Have you ever eaten a raw sweet potato? It is nasty and starchy. Not sweet. That starch is a polysaccharide – which literally means "many sugars", in this case glucose molecules lined up to make the starch. When they are connected like that they don't taste sweet. There is an enzyme that breaks the starch molecules apart into glucose molecules. It is active between 58 and 77 degrees. If you put you sweet potatoes straight into a hot oven, they are not going to spend much time in the temperature zone in which they sweeten up. You can sous-vide sweet potatoes within this temperature zone orpeel and chop them and drop the chunks into a large pot of water around 80 degrees. Cover and leave in a warm spot for an hour. Drain, dry, lightly oil and season and roast as usual. The now sweet juice will brown and caramelise as it cooks, creating all sorts of new flavour compounds.
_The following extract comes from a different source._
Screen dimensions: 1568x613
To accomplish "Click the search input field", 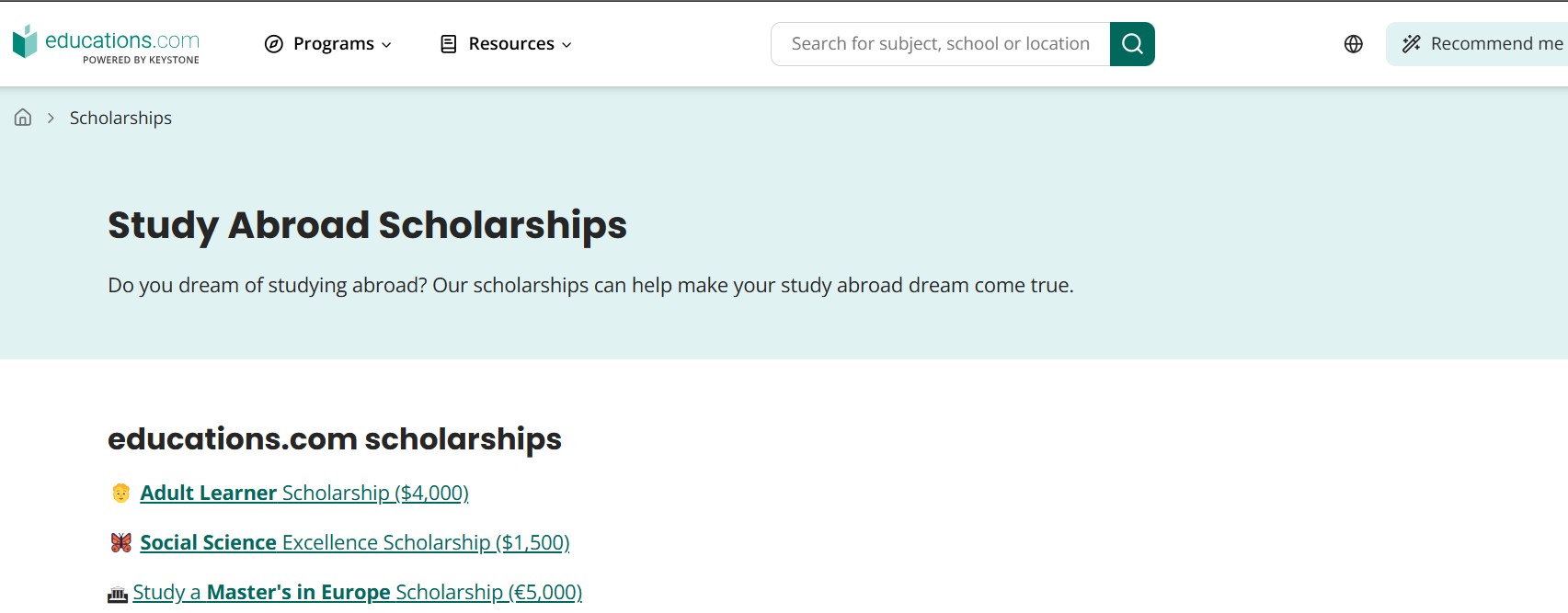I will (938, 43).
How do I make salads delicious like they do in restaurants? L. Ho

Use glutamic acid. The real MSG – umami-rich ingredients such as parmesan, pecorino and anchovies. Take 180ml of extra virgin olive oil, 30ml of dijon mustard and 30ml of really good wine vinegar, add four anchovy fillets or two packed tablespoons of grated parmesan or good pecorino and blitz in a food processor or with a stick blender. Dress the salad at the table by pouring as much as you like into the bowl, adding the leaves then massaging the dressing through.

Send your vexing culinary conundrums to brainfood@richardcornish.com.au or tweet to @Foodcornish.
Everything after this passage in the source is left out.